Studio album by Vangelis
- Released: 1995
- Recorded: 1995
- Genre: Classical music
- Length: 58:51
- Label: Warner Music Group
- Producer: Vangelis

Vangelis chronology
| Blade Runner (1994) | Foros Timis Ston Greco (1995) | Voices (1995) |

= Foros Timis Ston Greco =

Foros Timis Ston Greco (Φόρος Τιμής Στον Γκρέκο, lit. A Tribute to El Greco) is a classical album by Greek electronic composer and artist Vangelis (as Vangelis Papathanassiou/Βαγγέλης Παπαθανασίου). The title is an allusion to the man who inspired the composition, Dominikos Theotokópoulos (Δομήνικος Θεοτοκόπουλος, 1541–1614), the Cretan-born painter and sculptor better known as El Greco.

The album was published in 1995 as a limited edition of 3,000 CD-audios and sold exclusively at the National Art Gallery and Alexandros Soutzos Museum in Athens, Greece, which was raising funds to buy El Greco's painting "St. Peter". The luxurious packaging, in a dark-blue velvet box, included a 128-page coffee table book, about El Greco's paintings, dedicated to Vangelis, and a digipack containing the CD. Each CD carried Vangelis' personal signature and a unique serial number. For such a special edition, the price was 30,000 drachmas (US $127), or, adjusted for Greek inflation As of 2006, 45,000 drachmas (€132/$176).

Vangelis composed and arranged the album, and performed all the instruments, accompanied by a choir conducted by Ivan Cassar. The music is in a Byzantine style yet sounding contemporary due to his use of synthesisers. Soprano Montserrat Caballé and tenor Konstantinos Paliatsaras make guest appearances on one movement each.
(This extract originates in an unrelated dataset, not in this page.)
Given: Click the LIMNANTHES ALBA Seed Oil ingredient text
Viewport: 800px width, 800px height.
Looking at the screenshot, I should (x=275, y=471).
The image on the album is a section of Madonna and Child with St. Martina and St. Agnes by El Greco

A regular edition of the album was released worldwide in 1998, with three new tracks and a new title: El Greco.

==Track listing==

1. Μέρος/Movement I – 10:08
2. Μέρος/Movement II – 5:24
3. Μέρος/Movement III – 6:25
4. Μέρος/Movement IV – 9:49
5. Μέρος/Movement V – 8:16
6. Μέρος/Movement VI – 11:44
7. Μέρος/Movement VII – 7:02

Movements III and V were included in Vangelis' compilation Reprise 1990-1999 (2000).